RICHMOND, Va. (WRIC) — A legal challenge from seven Virginia school boards trying to block Gov. Glenn Youngkin’s mask-optional executive order will be heard next week.
The schools boards, the one for Richmond Public Schools among them, filed the lawsuit in Arlington Circuit County the day Youngkin’s order went into effect.
The boards asked the court for an immediate injunction to halt the order, which aims to give parents the option to send their children into the classroom without a mask despite a school district’s policy. The case is slated to be heard in Arlington Circuit Court on Feb. 2 at 1 p.m.
Youngkin said “25 out of our 130 school systems” were defying his order during an appearance on The John Fredericks show on Jan. 24, the day it went into effect and the suit was filed.
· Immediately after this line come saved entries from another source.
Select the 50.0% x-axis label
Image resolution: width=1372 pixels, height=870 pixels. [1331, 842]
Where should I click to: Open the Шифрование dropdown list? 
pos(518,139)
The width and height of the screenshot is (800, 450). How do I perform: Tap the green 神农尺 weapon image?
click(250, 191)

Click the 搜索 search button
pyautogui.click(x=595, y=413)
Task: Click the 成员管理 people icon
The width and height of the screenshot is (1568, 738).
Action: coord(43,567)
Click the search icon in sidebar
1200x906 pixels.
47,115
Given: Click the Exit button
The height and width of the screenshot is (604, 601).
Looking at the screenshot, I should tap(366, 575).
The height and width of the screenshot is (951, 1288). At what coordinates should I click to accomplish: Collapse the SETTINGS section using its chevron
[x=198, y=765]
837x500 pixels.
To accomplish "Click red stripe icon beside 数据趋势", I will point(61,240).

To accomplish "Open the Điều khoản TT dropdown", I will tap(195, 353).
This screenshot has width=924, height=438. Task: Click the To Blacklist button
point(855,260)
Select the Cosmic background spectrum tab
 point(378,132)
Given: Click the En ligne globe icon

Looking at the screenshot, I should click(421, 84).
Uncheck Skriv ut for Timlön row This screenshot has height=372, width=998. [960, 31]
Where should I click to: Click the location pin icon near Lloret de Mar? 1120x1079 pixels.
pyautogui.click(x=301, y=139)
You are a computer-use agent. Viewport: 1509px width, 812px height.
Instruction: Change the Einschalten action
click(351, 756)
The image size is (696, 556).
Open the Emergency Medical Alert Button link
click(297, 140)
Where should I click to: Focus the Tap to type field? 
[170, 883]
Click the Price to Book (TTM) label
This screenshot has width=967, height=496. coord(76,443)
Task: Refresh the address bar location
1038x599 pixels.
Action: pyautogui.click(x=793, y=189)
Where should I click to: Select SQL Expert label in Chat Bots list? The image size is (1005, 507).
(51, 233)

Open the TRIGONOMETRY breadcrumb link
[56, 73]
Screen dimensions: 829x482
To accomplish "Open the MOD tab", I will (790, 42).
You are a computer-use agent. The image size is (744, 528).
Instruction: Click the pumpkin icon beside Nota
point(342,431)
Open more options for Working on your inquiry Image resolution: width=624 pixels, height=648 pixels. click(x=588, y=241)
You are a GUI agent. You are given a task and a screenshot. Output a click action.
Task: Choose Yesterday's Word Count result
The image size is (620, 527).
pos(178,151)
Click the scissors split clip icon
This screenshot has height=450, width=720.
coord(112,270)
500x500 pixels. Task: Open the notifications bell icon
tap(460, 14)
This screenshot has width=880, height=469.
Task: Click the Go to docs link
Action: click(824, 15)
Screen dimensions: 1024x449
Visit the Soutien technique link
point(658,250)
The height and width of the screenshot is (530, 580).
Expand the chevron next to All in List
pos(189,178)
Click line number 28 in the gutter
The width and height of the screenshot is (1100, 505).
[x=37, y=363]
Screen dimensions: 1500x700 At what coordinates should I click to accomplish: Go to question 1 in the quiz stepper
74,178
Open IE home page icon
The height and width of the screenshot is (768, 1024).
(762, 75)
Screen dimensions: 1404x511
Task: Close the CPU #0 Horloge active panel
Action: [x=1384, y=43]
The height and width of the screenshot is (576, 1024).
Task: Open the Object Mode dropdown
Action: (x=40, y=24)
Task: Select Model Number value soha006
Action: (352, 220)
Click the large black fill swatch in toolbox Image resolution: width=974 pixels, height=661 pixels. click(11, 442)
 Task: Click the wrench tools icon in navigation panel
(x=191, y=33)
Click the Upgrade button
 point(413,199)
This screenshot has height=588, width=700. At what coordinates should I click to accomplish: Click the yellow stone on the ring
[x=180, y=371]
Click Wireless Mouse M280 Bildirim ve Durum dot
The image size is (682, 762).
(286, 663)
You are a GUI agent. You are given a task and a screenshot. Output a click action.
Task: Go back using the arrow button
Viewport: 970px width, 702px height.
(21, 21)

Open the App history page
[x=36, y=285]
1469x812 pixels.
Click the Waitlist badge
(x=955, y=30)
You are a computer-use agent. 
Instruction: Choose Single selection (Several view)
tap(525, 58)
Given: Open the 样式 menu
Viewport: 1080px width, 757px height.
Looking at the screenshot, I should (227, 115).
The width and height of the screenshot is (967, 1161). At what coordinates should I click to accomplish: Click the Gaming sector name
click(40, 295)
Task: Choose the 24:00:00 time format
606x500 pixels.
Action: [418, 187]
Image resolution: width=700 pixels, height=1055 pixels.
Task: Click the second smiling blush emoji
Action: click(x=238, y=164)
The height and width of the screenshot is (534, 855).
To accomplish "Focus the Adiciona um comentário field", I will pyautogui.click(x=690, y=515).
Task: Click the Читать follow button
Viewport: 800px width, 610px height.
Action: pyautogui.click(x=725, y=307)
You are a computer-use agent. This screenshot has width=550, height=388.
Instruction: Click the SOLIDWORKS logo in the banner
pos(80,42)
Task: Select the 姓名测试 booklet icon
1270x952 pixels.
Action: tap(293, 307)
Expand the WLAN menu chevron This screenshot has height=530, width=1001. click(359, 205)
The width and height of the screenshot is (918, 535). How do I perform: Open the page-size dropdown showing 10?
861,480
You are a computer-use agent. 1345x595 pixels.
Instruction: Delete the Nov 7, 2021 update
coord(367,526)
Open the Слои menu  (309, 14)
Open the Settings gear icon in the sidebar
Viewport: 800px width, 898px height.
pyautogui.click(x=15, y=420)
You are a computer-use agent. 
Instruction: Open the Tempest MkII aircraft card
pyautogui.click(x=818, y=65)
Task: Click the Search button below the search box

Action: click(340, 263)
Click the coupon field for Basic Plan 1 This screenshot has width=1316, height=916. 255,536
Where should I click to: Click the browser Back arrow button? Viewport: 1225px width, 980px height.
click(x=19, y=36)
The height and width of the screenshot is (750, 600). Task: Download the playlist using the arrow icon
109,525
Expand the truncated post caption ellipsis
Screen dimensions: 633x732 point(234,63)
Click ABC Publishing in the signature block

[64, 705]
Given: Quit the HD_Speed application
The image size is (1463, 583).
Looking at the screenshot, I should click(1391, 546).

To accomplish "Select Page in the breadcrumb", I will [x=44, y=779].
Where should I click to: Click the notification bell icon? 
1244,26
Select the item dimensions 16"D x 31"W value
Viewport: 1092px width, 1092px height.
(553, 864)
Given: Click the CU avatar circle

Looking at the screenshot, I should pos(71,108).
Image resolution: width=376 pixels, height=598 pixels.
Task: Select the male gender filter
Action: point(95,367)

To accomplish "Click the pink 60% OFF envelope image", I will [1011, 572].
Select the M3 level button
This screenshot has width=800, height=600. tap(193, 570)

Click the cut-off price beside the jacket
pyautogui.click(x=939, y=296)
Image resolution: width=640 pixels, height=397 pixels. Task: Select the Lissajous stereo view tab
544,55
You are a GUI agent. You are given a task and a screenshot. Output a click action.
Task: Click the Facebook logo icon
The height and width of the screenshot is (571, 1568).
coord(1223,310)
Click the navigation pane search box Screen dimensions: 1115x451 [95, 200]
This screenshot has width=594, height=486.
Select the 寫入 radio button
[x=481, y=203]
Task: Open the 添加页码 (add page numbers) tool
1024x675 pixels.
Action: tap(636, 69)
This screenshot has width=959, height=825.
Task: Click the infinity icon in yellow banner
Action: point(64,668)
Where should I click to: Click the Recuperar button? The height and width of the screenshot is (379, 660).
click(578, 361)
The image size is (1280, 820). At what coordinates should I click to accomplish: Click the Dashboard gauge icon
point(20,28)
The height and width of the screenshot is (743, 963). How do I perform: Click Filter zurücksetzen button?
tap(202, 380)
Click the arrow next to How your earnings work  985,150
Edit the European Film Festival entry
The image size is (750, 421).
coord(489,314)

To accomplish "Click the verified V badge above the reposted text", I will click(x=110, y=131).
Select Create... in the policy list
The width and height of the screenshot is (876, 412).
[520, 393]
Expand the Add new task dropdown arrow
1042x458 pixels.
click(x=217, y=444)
But a Washington Post analysis found that 69 districts still have mask mandates in place as of Jan. 26.
Richmond joins six other Virginia school boards suing over Youngkin’s order making masks optional
The seven school boards that filed the suit include Richmond, Alexandria City, Arlington County, Fairfax County, Falls Church City, Hampton City and Prince William County. The seven school districts serve over 350,000 students across the commonwealth.
“Without today’s action, school boards are placed in a legally untenable position — faced with an executive order that is in conflict with the constitution and state law. Today’s action is not politically motivated,” the school boards said in a joint statement when announcing the lawsuit.
The school boards question the legality behind Youngkin’s order in the lawsuit, focusing on a provision in the state Constitution that says “the supervision of schools in each school division shall be vested in a school board” and a state law passed last year that requires districts to offer five days of in-person learning.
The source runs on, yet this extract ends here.